■ DATA RECORDS
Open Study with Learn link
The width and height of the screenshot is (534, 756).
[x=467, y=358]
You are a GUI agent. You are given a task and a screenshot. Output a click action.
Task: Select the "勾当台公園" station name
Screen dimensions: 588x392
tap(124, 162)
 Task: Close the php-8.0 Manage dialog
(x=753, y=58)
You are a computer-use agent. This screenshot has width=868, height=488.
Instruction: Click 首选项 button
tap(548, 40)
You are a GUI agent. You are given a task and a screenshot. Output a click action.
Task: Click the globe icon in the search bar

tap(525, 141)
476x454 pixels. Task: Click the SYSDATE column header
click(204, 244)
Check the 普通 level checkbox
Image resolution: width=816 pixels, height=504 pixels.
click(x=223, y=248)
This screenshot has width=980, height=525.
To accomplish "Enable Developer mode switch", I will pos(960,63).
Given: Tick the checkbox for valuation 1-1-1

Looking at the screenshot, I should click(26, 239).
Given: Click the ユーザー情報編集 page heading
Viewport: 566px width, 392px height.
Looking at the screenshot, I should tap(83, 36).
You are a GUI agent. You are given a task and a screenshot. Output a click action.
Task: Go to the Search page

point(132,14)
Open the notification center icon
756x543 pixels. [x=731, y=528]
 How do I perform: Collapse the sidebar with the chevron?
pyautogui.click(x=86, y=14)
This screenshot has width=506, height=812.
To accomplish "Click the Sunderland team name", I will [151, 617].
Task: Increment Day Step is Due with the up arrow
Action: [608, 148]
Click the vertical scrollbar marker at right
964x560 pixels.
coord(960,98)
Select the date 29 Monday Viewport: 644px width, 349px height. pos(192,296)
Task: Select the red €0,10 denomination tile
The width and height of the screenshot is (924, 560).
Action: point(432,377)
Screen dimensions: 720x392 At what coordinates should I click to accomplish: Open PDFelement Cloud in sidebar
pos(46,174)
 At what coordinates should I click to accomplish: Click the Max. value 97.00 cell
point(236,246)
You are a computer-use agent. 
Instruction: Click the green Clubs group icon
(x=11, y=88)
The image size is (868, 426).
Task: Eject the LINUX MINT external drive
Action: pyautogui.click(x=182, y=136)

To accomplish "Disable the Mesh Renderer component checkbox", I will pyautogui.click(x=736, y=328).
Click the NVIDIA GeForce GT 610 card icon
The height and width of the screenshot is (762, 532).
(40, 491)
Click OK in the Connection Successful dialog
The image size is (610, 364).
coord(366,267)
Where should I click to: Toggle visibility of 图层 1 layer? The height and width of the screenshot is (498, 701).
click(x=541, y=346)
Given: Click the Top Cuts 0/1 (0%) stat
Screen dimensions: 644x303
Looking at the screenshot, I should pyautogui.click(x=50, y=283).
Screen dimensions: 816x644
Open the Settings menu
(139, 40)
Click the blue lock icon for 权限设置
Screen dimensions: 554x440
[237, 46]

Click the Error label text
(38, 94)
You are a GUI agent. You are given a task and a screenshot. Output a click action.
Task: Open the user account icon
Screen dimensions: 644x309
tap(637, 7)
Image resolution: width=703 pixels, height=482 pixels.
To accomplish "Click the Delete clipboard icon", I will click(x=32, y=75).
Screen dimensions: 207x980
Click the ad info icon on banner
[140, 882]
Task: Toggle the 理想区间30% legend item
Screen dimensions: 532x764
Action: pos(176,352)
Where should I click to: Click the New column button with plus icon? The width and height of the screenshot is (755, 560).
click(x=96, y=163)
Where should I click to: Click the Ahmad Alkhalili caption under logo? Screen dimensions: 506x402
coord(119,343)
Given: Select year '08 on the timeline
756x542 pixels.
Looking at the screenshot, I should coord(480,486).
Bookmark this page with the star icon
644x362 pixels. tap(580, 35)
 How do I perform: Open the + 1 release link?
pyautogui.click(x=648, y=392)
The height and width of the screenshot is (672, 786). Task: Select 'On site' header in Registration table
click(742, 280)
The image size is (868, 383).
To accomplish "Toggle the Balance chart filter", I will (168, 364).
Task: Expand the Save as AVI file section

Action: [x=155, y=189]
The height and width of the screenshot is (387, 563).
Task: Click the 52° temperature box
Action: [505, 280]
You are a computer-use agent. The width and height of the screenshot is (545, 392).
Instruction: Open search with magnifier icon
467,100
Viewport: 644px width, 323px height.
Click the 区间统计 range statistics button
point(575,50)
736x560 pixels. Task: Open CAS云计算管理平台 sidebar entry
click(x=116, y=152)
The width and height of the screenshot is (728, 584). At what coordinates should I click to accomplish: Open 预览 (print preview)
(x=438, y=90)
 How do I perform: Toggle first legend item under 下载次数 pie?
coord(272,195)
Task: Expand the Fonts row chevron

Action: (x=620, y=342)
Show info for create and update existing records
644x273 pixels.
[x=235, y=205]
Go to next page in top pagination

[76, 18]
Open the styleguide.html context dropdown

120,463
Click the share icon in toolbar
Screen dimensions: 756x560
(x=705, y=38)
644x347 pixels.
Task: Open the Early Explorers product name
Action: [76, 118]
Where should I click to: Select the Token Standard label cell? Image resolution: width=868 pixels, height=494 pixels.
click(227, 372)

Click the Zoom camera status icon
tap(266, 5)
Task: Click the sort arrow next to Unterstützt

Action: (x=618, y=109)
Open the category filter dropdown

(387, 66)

■ TO BE DONE
Format every line of the listing above as a JSON list of strings, one string per line, leaving out blank lines.

■ TASK SOLUTION
[
  "Open Study with Learn link",
  "The width and height of the screenshot is (534, 756).",
  "[x=467, y=358]",
  "You are a GUI agent. You are given a task and a screenshot. Output a click action.",
  "Task: Select the \"勾当台公園\" station name",
  "Screen dimensions: 588x392",
  "tap(124, 162)",
  " Task: Close the php-8.0 Manage dialog",
  "(x=753, y=58)",
  "You are a computer-use agent. This screenshot has width=868, height=488.",
  "Instruction: Click 首选项 button",
  "tap(548, 40)",
  "You are a GUI agent. You are given a task and a screenshot. Output a click action.",
  "Task: Click the globe icon in the search bar",
  "tap(525, 141)",
  "476x454 pixels. Task: Click the SYSDATE column header",
  "click(204, 244)",
  "Check the 普通 level checkbox",
  "Image resolution: width=816 pixels, height=504 pixels.",
  "click(x=223, y=248)",
  "This screenshot has width=980, height=525.",
  "To accomplish \"Enable Developer mode switch\", I will pos(960,63).",
  "Given: Tick the checkbox for valuation 1-1-1",
  "Looking at the screenshot, I should click(26, 239).",
  "Given: Click the ユーザー情報編集 page heading",
  "Viewport: 566px width, 392px height.",
  "Looking at the screenshot, I should tap(83, 36).",
  "You are a GUI agent. You are given a task and a screenshot. Output a click action.",
  "Task: Go to the Search page",
  "point(132,14)",
  "Open the notification center icon",
  "756x543 pixels. [x=731, y=528]",
  " How do I perform: Collapse the sidebar with the chevron?",
  "pyautogui.click(x=86, y=14)",
  "This screenshot has width=506, height=812.",
  "To accomplish \"Click the Sunderland team name\", I will [151, 617].",
  "Task: Increment Day Step is Due with the up arrow",
  "Action: [608, 148]",
  "Click the vertical scrollbar marker at right",
  "964x560 pixels.",
  "coord(960,98)",
  "Select the date 29 Monday Viewport: 644px width, 349px height. pos(192,296)",
  "Task: Select the red €0,10 denomination tile",
  "The width and height of the screenshot is (924, 560).",
  "Action: point(432,377)",
  "Screen dimensions: 720x392 At what coordinates should I click to accomplish: Open PDFelement Cloud in sidebar",
  "pos(46,174)",
  " At what coordinates should I click to accomplish: Click the Max. value 97.00 cell",
  "point(236,246)",
  "You are a computer-use agent. ",
  "Instruction: Click the green Clubs group icon",
  "(x=11, y=88)",
  "The image size is (868, 426).",
  "Task: Eject the LINUX MINT external drive",
  "Action: pyautogui.click(x=182, y=136)",
  "To accomplish \"Disable the Mesh Renderer component checkbox\", I will pyautogui.click(x=736, y=328).",
  "Click the NVIDIA GeForce GT 610 card icon",
  "The height and width of the screenshot is (762, 532).",
  "(40, 491)",
  "Click OK in the Connection Successful dialog",
  "The image size is (610, 364).",
  "coord(366,267)",
  "Where should I click to: Toggle visibility of 图层 1 layer? The height and width of the screenshot is (498, 701).",
  "click(x=541, y=346)",
  "Given: Click the Top Cuts 0/1 (0%) stat",
  "Screen dimensions: 644x303",
  "Looking at the screenshot, I should pyautogui.click(x=50, y=283).",
  "Screen dimensions: 816x644",
  "Open the Settings menu",
  "(139, 40)",
  "Click the blue lock icon for 权限设置",
  "Screen dimensions: 554x440",
  "[237, 46]",
  "Click the Error label text",
  "(38, 94)",
  "You are a GUI agent. You are given a task and a screenshot. Output a click action.",
  "Task: Open the user account icon",
  "Screen dimensions: 644x309",
  "tap(637, 7)",
  "Image resolution: width=703 pixels, height=482 pixels.",
  "To accomplish \"Click the Delete clipboard icon\", I will click(x=32, y=75).",
  "Screen dimensions: 207x980",
  "Click the ad info icon on banner",
  "[140, 882]",
  "Task: Toggle the 理想区间30% legend item",
  "Screen dimensions: 532x764",
  "Action: pos(176,352)",
  "Where should I click to: Click the New column button with plus icon? The width and height of the screenshot is (755, 560).",
  "click(x=96, y=163)",
  "Where should I click to: Click the Ahmad Alkhalili caption under logo? Screen dimensions: 506x402",
  "coord(119,343)",
  "Given: Select year '08 on the timeline",
  "756x542 pixels.",
  "Looking at the screenshot, I should coord(480,486).",
  "Bookmark this page with the star icon",
  "644x362 pixels. tap(580, 35)",
  " How do I perform: Open the + 1 release link?",
  "pyautogui.click(x=648, y=392)",
  "The height and width of the screenshot is (672, 786). Task: Select 'On site' header in Registration table",
  "click(742, 280)",
  "The image size is (868, 383).",
  "To accomplish \"Toggle the Balance chart filter\", I will (168, 364).",
  "Task: Expand the Save as AVI file section",
  "Action: [x=155, y=189]",
  "The height and width of the screenshot is (387, 563).",
  "Task: Click the 52° temperature box",
  "Action: [505, 280]",
  "You are a computer-use agent. The width and height of the screenshot is (545, 392).",
  "Instruction: Open search with magnifier icon",
  "467,100",
  "Viewport: 644px width, 323px height.",
  "Click the 区间统计 range statistics button",
  "point(575,50)",
  "736x560 pixels. Task: Open CAS云计算管理平台 sidebar entry",
  "click(x=116, y=152)",
  "The width and height of the screenshot is (728, 584). At what coordinates should I click to accomplish: Open 预览 (print preview)",
  "(x=438, y=90)",
  " How do I perform: Toggle first legend item under 下载次数 pie?",
  "coord(272,195)",
  "Task: Expand the Fonts row chevron",
  "Action: (x=620, y=342)",
  "Show info for create and update existing records",
  "644x273 pixels.",
  "[x=235, y=205]",
  "Go to next page in top pagination",
  "[76, 18]",
  "Open the styleguide.html context dropdown",
  "120,463",
  "Click the share icon in toolbar",
  "Screen dimensions: 756x560",
  "(x=705, y=38)",
  "644x347 pixels.",
  "Task: Open the Early Explorers product name",
  "Action: [76, 118]",
  "Where should I click to: Select the Token Standard label cell? Image resolution: width=868 pixels, height=494 pixels.",
  "click(227, 372)",
  "Click the Zoom camera status icon",
  "tap(266, 5)",
  "Task: Click the sort arrow next to Unterstützt",
  "Action: (x=618, y=109)",
  "Open the category filter dropdown",
  "(387, 66)"
]